For each quantile pair $(\theta, \tau)$:

$$E_N\left[\frac{\partial Q_{Y_\tau}}{\partial Q_{X_\theta,k}}\right] = \frac{-2}{\sigma^2 N} \sum_k \sum_i c_i \cdot e^{-\|X_{\theta,i} - X_{\theta,k}\|^2 / \sigma^2} \cdot (X_{\theta,i} - X_{\theta,k})$$

## Ported From

- **R CRAN `KRLS`** (v1.0-0) by Hainmueller & Hazlett
- **R CRAN `QuantileOnQuantile`** (v1.0.3) by Roudane
- **Python `wqr`** (v1.0.1) by Roudane

## References

1. Hainmueller, J. & Hazlett, C. (2014). Kernel Regularized Least Squares. *Political Analysis*, 22(2), 143-168. [doi:10.1093/pan/mpt024](https://doi.org/10.1093/pan/mpt024)

2. Sim, N. & Zhou, H. (2015). Oil Prices, US Stock Return, and the Dependence Between Their Quantiles. *Journal of Banking & Finance*, 55, 1-12. [doi:10.1016/j.jbankfin.2015.01.013](https://doi.org/10.1016/j.jbankfin.2015.01.013)

3. Adebayo, T.S., Ozkan, O. & Eweade, B.S. (2024). Do energy efficiency R&D investments and ICT promote environmental sustainability in Sweden? A QQKRLS investigation. *Journal of Cleaner Production*, 440, 140832. [doi:10.1016/j.jclepro.2024.140832](https://doi.org/10.1016/j.jclepro.2024.140832)
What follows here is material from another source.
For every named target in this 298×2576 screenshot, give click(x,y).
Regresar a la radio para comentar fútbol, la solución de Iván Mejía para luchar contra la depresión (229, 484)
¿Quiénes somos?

4. Adebayo, T.S., Meo, M.S., Eweade, B.S. & Ozkan, O. (2024). Analyzing the effects of solar energy innovations, digitalization, and economic globalization on environmental quality in the United States. *Clean Technologies and Environmental Policy*, 26, 4157-4176. [doi:10.1007/s10098-024-02831-0](https://doi.org/10.1007/s10098-024-02831-0)

## Author

**Dr. Merwan Roudane**
- Email: merwanroudane920@gmail.com
- GitHub: [github.com/merwanroudane/qqkrls](https://github.com/merwanroudane/qqkrls)

## License

MIT License. See [LICENSE](LICENSE) for details.